▶ **Task prompt**
Excluding pictures, transcribe precisely the lines from the one containing "Image resolution: width=1316" to the final line of the listing below, inclusive, and nothing more.

** Opening Dataset records block **

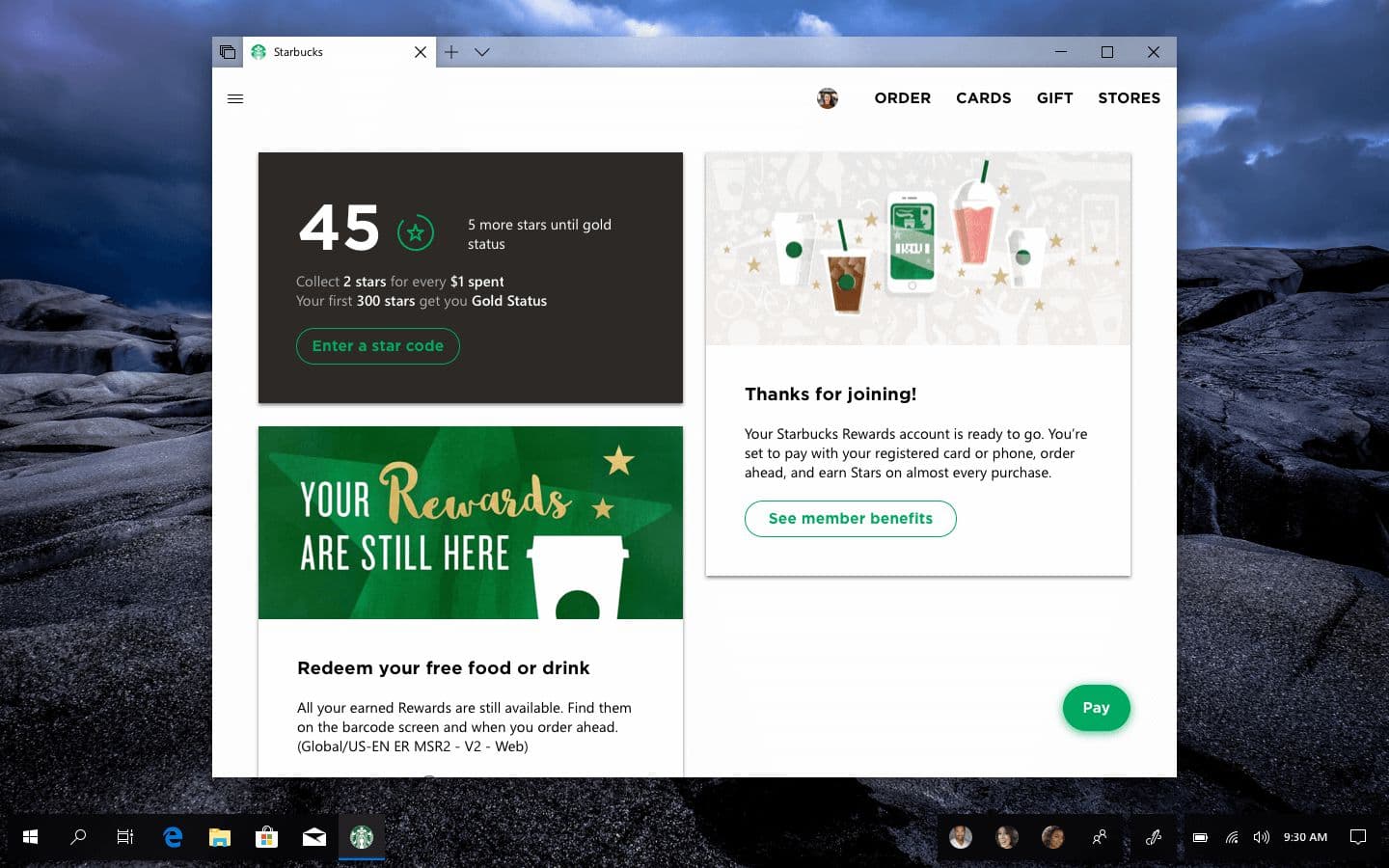The height and width of the screenshot is (868, 1389).
Task: Click the Starbucks logo on the browser tab
Action: [258, 52]
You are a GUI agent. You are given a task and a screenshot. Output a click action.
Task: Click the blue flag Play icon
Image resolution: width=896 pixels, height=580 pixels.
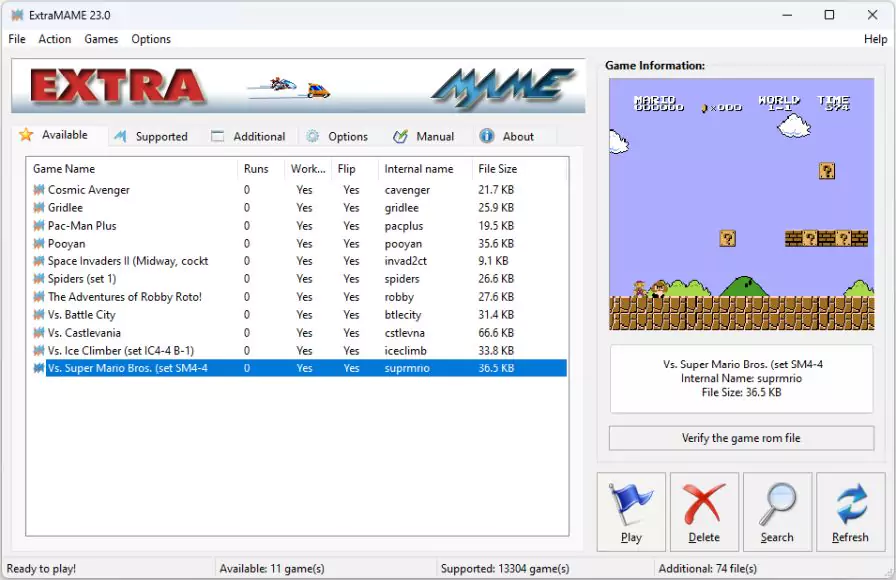point(631,504)
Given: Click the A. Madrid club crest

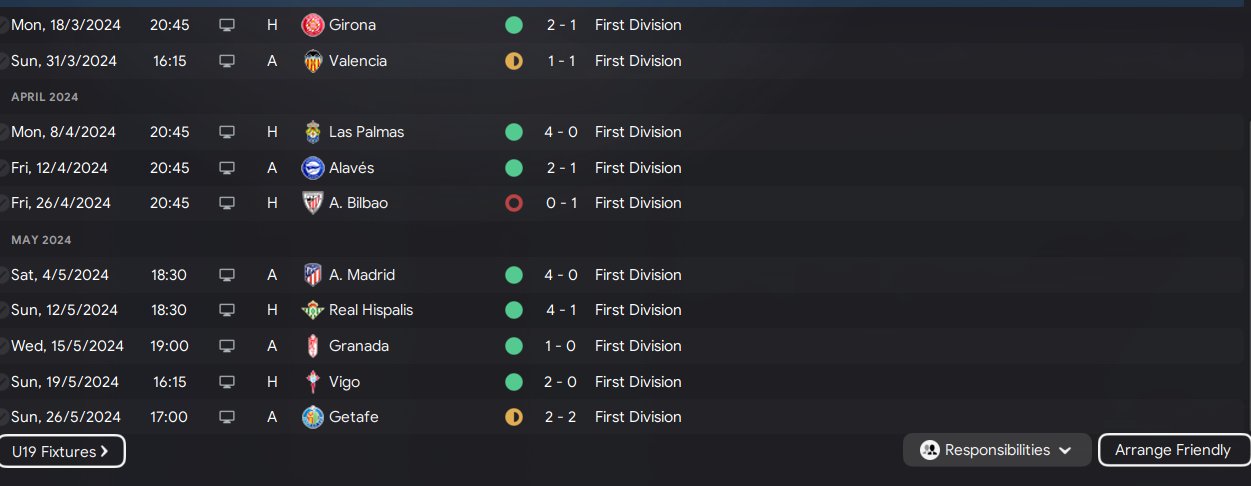Looking at the screenshot, I should [313, 275].
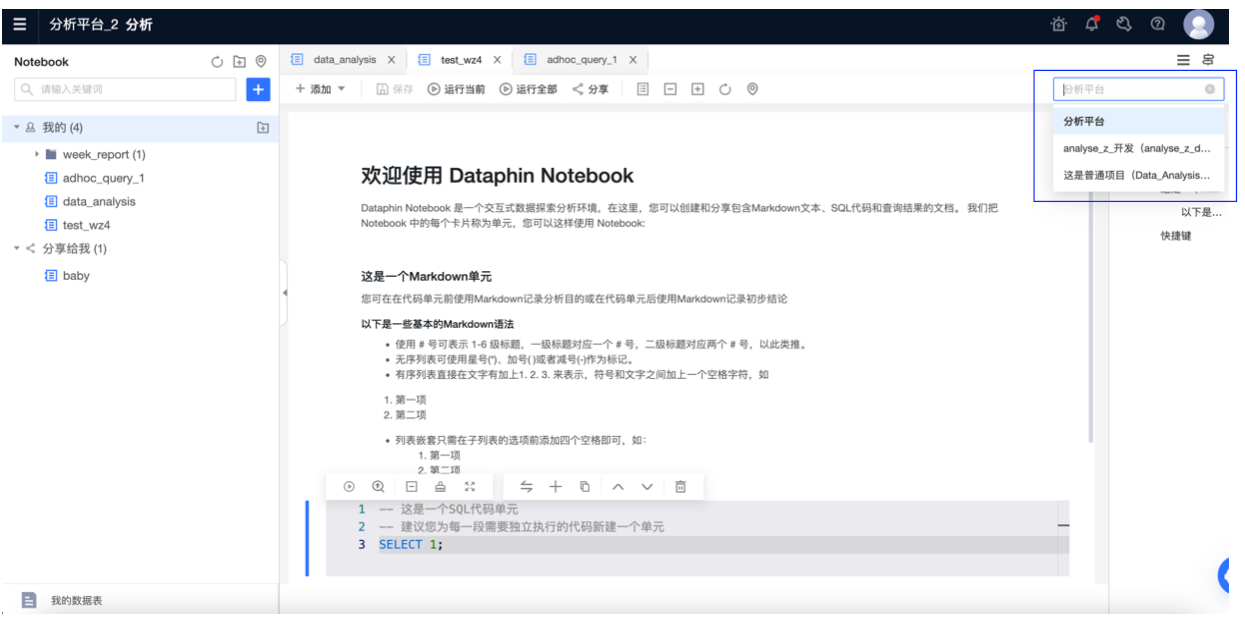Expand the SQL cell to fullscreen
This screenshot has height=623, width=1245.
pyautogui.click(x=470, y=486)

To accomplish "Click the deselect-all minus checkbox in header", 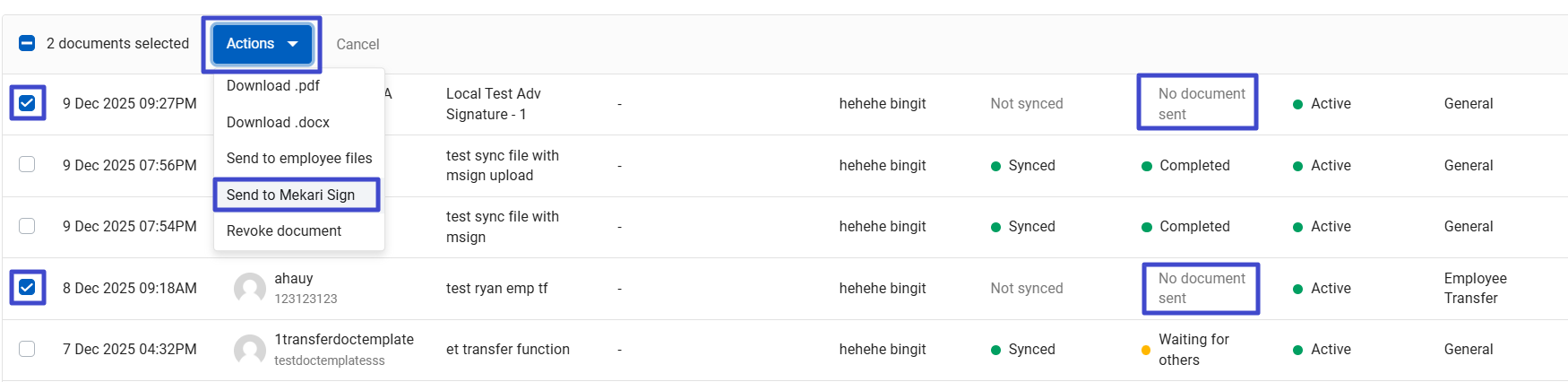I will (x=27, y=43).
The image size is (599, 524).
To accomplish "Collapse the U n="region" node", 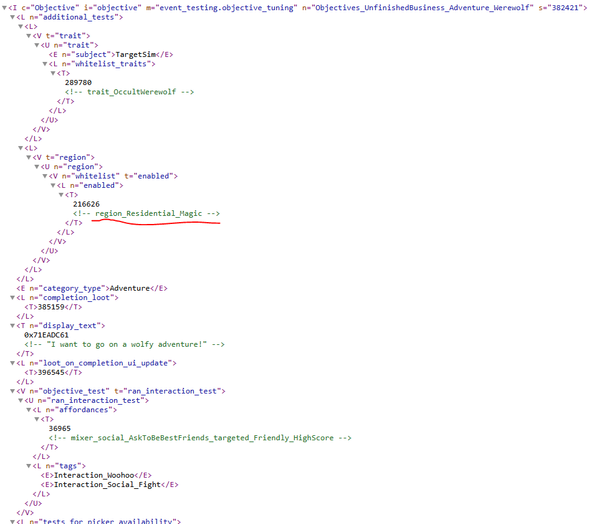I will click(37, 167).
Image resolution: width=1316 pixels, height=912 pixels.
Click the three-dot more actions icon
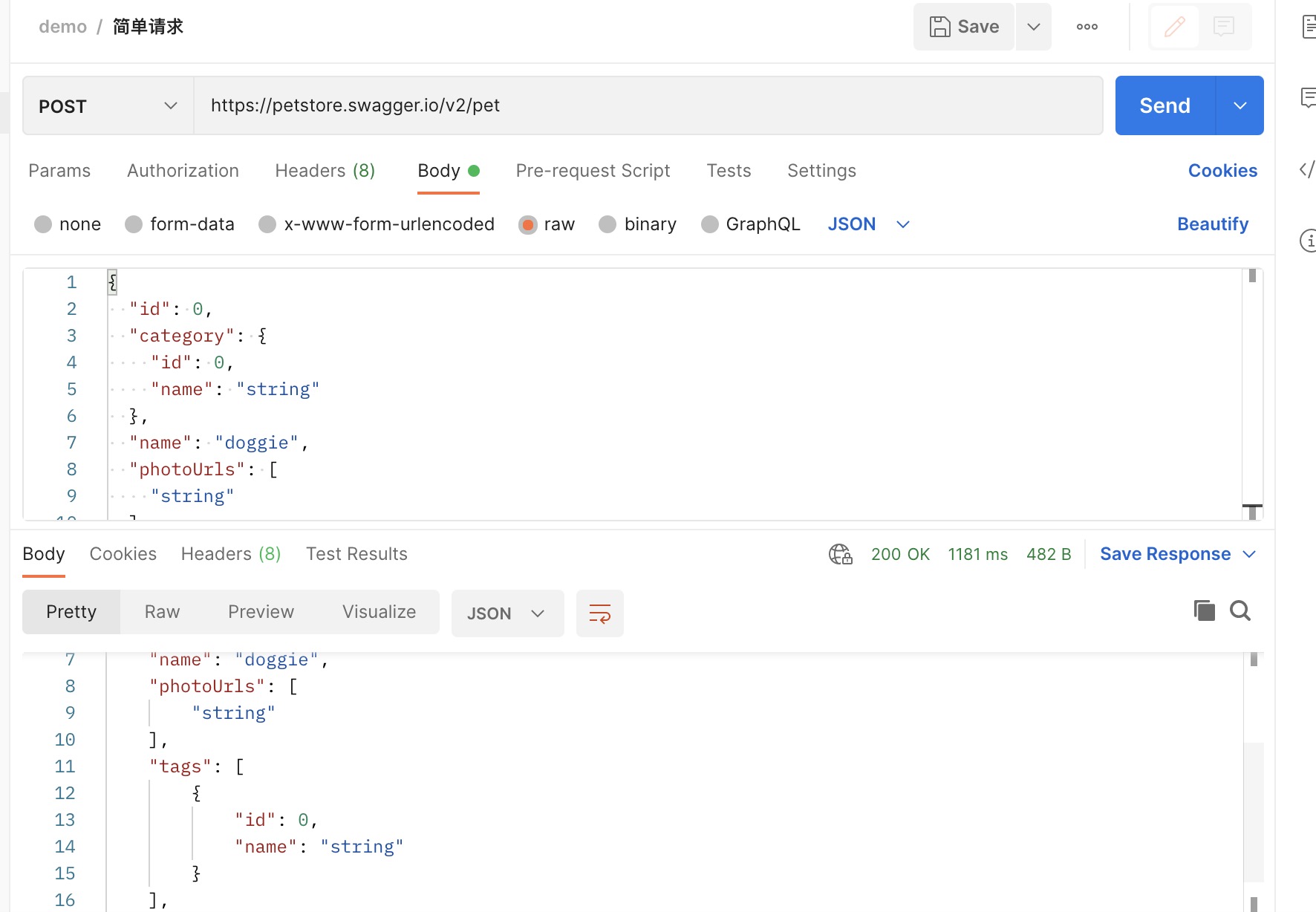[1087, 27]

** Closing Dataset records block **

▶ **Response**
Image resolution: width=1316 pixels, height=912 pixels.
Click the three-dot more actions icon
[1087, 27]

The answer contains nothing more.